A Significant Decrease in the Incidence of Shigellosis in Israel during COVID-19 Pandemic

Ravit Bassal 1,2,*, Lital Keinan-Boker 1,3, Dani Cohen 2
Editor: Paul Tchounwou
PMCID: PMC8002282  PMID: 33809746

Abstract

Severe Acute Respiratory Syndrome Coronavirus 2 (SARS-CoV-2) causes COVID-19 and is mostly person-to-person transmitted through respiratory droplets. The implications of the strategies implemented to prevent COVID-19 transmission on other infectious diseases are unclear. We aimed to appraise trends in the incidence of salmonellosis, shigellosis and campylobacteriosis in Israel during COVID-19 pandemic. Positive stool samples for Salmonella, Shigella and Campylobacter are reported on a monthly basis to the Israel Center for Disease Control from sentinel laboratories, within the framework of a surveillance network of bacterial culture-proven enteric diseases. Age-adjusted incidence rates per 100,000 of shigellosis, salmonellosis and campylobacteriosis were calculated. Mean rates before and after the local onset of COVID-19 pandemic in Israel were compared and Relative Risk Reduction (RRR) was calculated. Joinpoint was used to evaluate secular trends. The mean age-adjusted incidence rate of shigellosis in March–July 2020 was lower than the rate observed in March–July 2018–2019 (RRR = 86.6%), but also decreased for salmonellosis (RRR = 33.0%) and campylobacteriosis (RRR = 30.0%). Using Joinpoint we have shown that the decrease observed for shigellosis was significantly sharper (Annual Percent Change (APC) = −77.7) between February 2020 and May 2020 than for salmonellosis (APC = −14.0) between July 2019 and April 2020 and for campylobacteriosis (APC = −1.1) between January 2018 and July 2020. The preventive measures applied to reduce transmission of COVID-19, including social distancing and hand washing, were ecologically associated with a decreased risk of bacterial enteric diseases in Israel. The association was strongest for shigellosis, a disease that is mostly person-to-person transmitted, as compared to salmonellosis and campylobacteriosis which are mostly foodborne transmitted.

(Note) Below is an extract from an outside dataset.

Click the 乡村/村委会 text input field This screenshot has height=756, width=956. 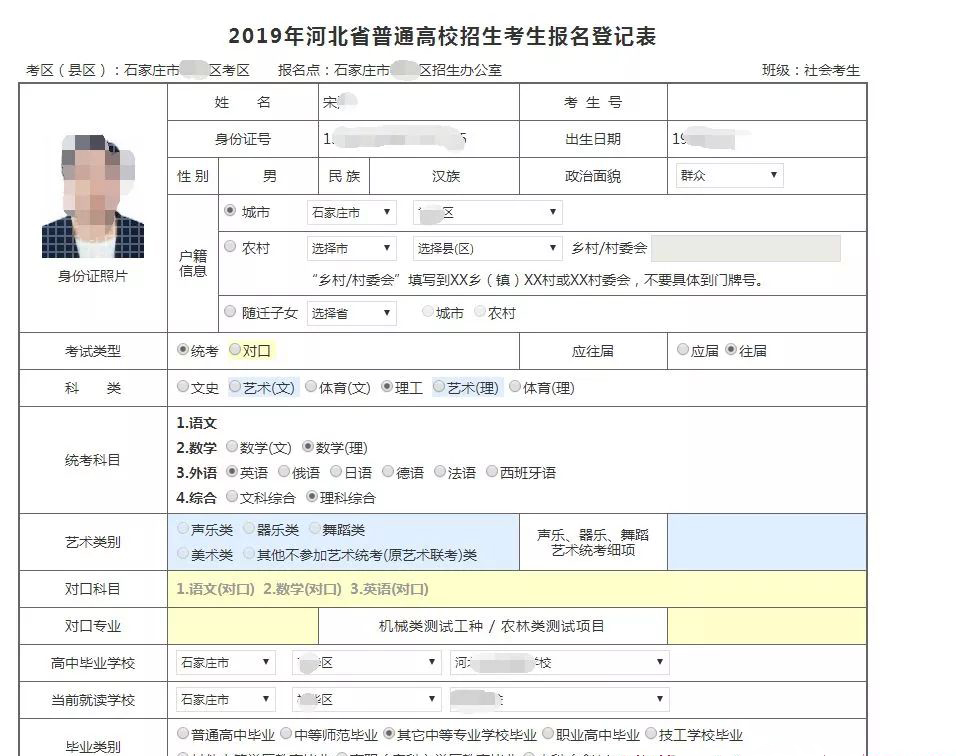point(745,248)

Keywords: COVID-19, outbreak, trend, enteric diseases, incidence

1. Introduction

Severe Acute Respiratory Syndrome Coronavirus 2 (SARS-CoV-2) causes COVID-19 and was first introduced in Wuhan, China, in December 2019. Since then, the virus spread rapidly in the world, and the first COVID-19 patient in Israel was diagnosed on 27 February 2020. Transmission of COVID-19 is person-to-person and can occur through respiratory droplets and direct contact with infected people [1,2,3].

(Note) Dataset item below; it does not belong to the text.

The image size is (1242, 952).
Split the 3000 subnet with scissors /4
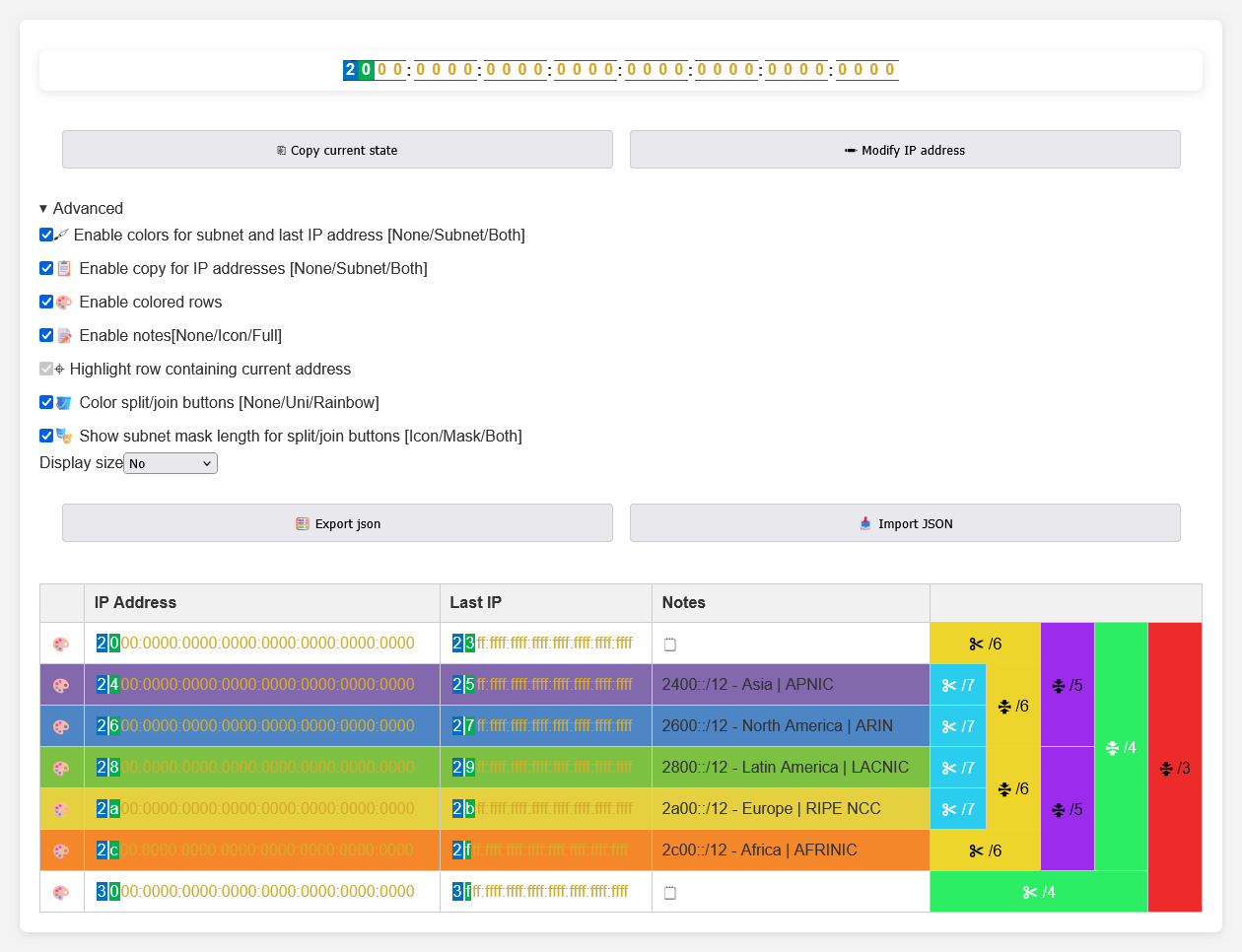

Three elements were declared as the key safeguards in the prevention of COVID-19: social distancing, wearing masks and hand hygiene. The potential implications of these strategies implemented to prevent COVID-19 transmission on other infectious diseases are of interest.

The aim of the current study was to assess the temporal trends in the incidence of salmonellosis, shigellosis and campylobacteriosis in Israel during the COVID-19 outbreak. Our assumption was that there might be a general reduction in the culture-proven incidence of the three enteric diseases because of a decrease in visits to clinics and performance of stool cultures following episodes of diarrheal diseases in the community during the pandemic. We also hypothesized that the preventive measures adopted to reduce transmission of COVID-19, especially social distancing and hand washing, can also significantly contribute to the overall reduction in enteric disease incidence, albeit to a different extent corresponding to differences in their main modes of transmission.

2. Materials and Methods

The national sentinel enteric diseases laboratory-based network was established in 1997 by the Israel Center for Disease Control (ICDC), aiming to monitor the incidence of salmonellosis, shigellosis and campylobacteriosis in Israel. Positive stool samples for Salmonella, Shigella and Campylobacter of diarrhea patients are reported to the ICDC on a monthly basis from eight sentinel clinical microbiological laboratories as follows: Haemek Medical Center and Haifa Health Maintenance Organization (HMO) in the north; Sheba Medical Center, Maccabi Dan District HMO and Clalit Petah-Tikva HMO in central Israel; Hadassah Medical Centers and Meuhedet HMO in Jerusalem; and Soroka Medical Center in southern Israel. These laboratories are geographically distributed throughout the country and serve 50% of the Israeli population. The data collection methods were similar throughout the total collection period.

Study design: Temporal trends.

Ethics: The data collection by the national sentinel enteric diseases laboratory-based network was approved as part of the mandatory reporting of infectious diseases in Israel.

Statistical analysis: Monthly age-adjusted incidence rates were calculated per 100,000 from the data collected, using the 2008 Israeli population for adjustment. The 2008 Israeli Census population was used as a standard population for the comparison of secular trends in different time periods, since the Israeli population is young and has a non-negligible annual growth rate. The year 2008 was chosen since it represents nearly the mid-point of our follow-up. The mean age-adjusted incidence rate of salmonellosis, shigellosis and campylobacteriosis were calculated for the period March–July 2020 and were compared to March–July during 2018–2019, and the Relative Risk Reduction (RRR) was calculated (1-RR). We used SAS Enterprise Guide (version 7.12 (7.100.2.3350), SAS Institute Inc., Cary, NC, USA).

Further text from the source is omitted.